12/08/2026
Les éclipses marquent symboliquement la fin d’un temps et l’émergence d’un autre. Evidemment comme elles surviennent dans le ciel deux fois par an, il ne s’agit pas de temps historiques, et pour leur accorder une signification sensible, il faut au moins qu’elle ait été observable. Août 2026 marque ainsi le début d’une période de 8 années où des éclipses solaires partielles concernant la France vont se succéder : août 27, janvier 28, juin 30, mars 34. Etant donné l’âge moyen de mon lectorat, nous ne serons plus là depuis longtemps pour l’éclipse totale de septembre 81 !
Il faut donc inscrire celle de cet été comme l’amorce d’un processus de décapage qui va peu à peu, au moins pour notre pays, mettre à jour de nouveaux potentiels en éliminant de vieux repères devenus obsolètes. On peut présumer que cela va concerner toutes les structures décisionnaires, de la famille à l’Etat en passant par les différents acteurs économiques et sociaux. Et bien entendu, comme je l’ai déjà évoqué ici à de multiples occasions, c’est dans nos attitudes et nos choix individuels que réside la source de l’évolution collective.
En cette préparation de rentrée, il me paraît ainsi important de revenir sur la façon dont nous fabriquons notre réalité. Je reçois en ce moment une vague de personnes qui subissent les contrecoups d’expériences vécues loin ailleurs et autrefois, et pour qui le nettoyage des mémoires émotionnelles et corporelles s’avère primordial : un travail d’éclipse à l’échelle individuelle. Ce qu’on observe à ce niveau, c’est que nous ne vivons pas dans le souvenir ni même les conséquences de ce que nous avons vécu autrefois, mais dans l’histoire que nous nous racontons à ce propos, histoire que nous nous sommes racontée pratiquement depuis le début. Nous vivons dans une interprétation mentale de ce qui est arrivé, que nous l’ayons acté ou subi. Et quel que soit l’événement, l’histoire que nous nous racontons plus ou moins consciemment détermine ce que nous allons en faire, les suites que nous allons lui donner.

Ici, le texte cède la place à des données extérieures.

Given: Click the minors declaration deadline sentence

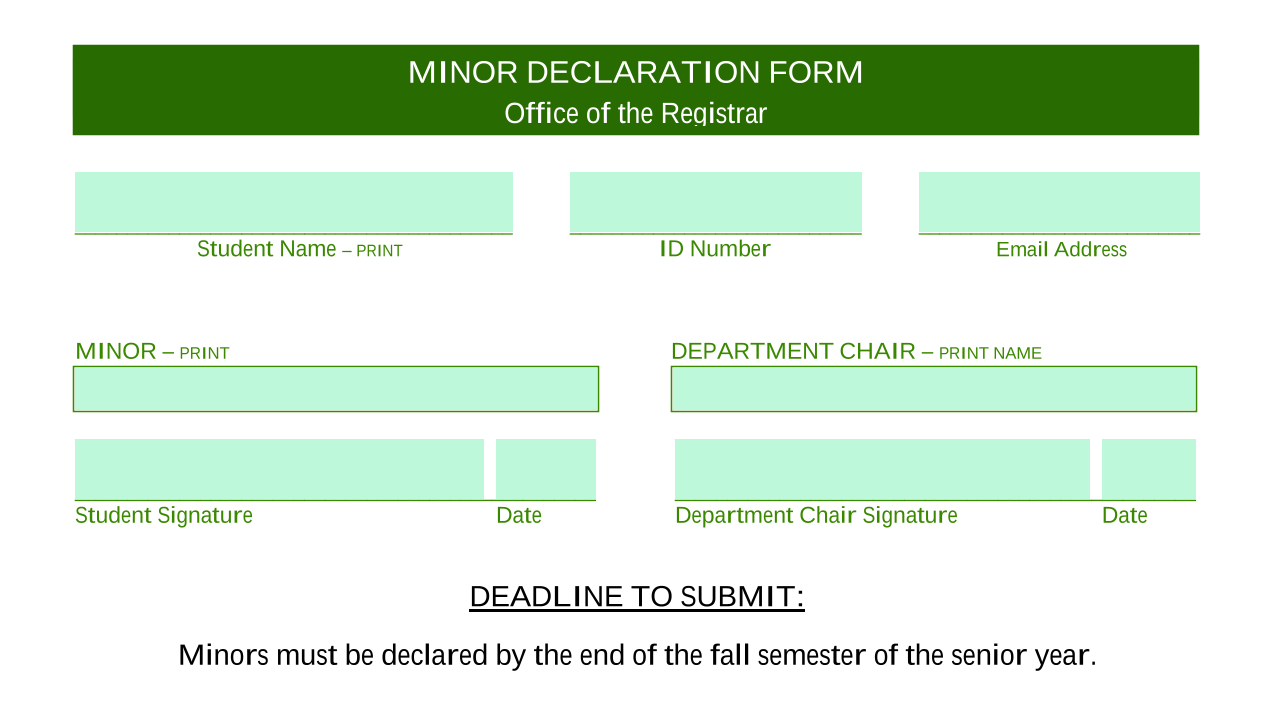Looking at the screenshot, I should [637, 656].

Nous sommes infiniment plus puissants et créateurs que nous ne voulons bien le croire. C’est tellement plus confortable de se considérer comme faible et impuissant ! Quelle que soit la situation, la seule question à se poser est : qu’est-ce que je choisis de faire de ça ? Quel positionnement est-ce que je veux prendre, sur le triangle infernal «Persécuteur, Victime, Sauveteur » ou dans le triangle réalisateur « Protection, Permission, Puissance » ? Quel état du Moi est-ce que je choisis de mettre en œuvre : les résidus infantiles, les archaïsmes parentaux, ou la pertinence opérationnelle de l’ici-maintenant ? Est-ce que je choisis d’entretenir mes vieux schémas sclérosants, ou d’assumer ma liberté ?
Il est merveilleux d’observer la transformation de la vie individuelle lorsqu’on a pris conscience de la puissance créatrice de notre légende intérieure. Il suffit de choisir l’histoire dans laquelle on veut vivre, le rôle qu’on veut jouer. Il n’y a rien de plus efficace. La vie réelle s’écrit d’abord dans la somme de ces attitudes personnelles : je veux faire quelque chose de bien de ce qui m’arrive, quelque chose d’utile pour moi et de bienveillant pour les autres, voilà le rôle que je veux jouer et je le joue quoi qu’il arrive, là, ici, maintenant, dans la situation quelle qu’elle soit et telle qu’elle est. Et alors peu à peu n’en doutez pas, le miracle commence à opérer. Dans la vie personnelle, dans la famille, dans le cercle amical, dans l’environnement professionnel, dans le pays et dans le monde.
Je vous souhaite une rentrée déterminée dans l’écriture de votre belle histoire. Elle commence aujourd'hui.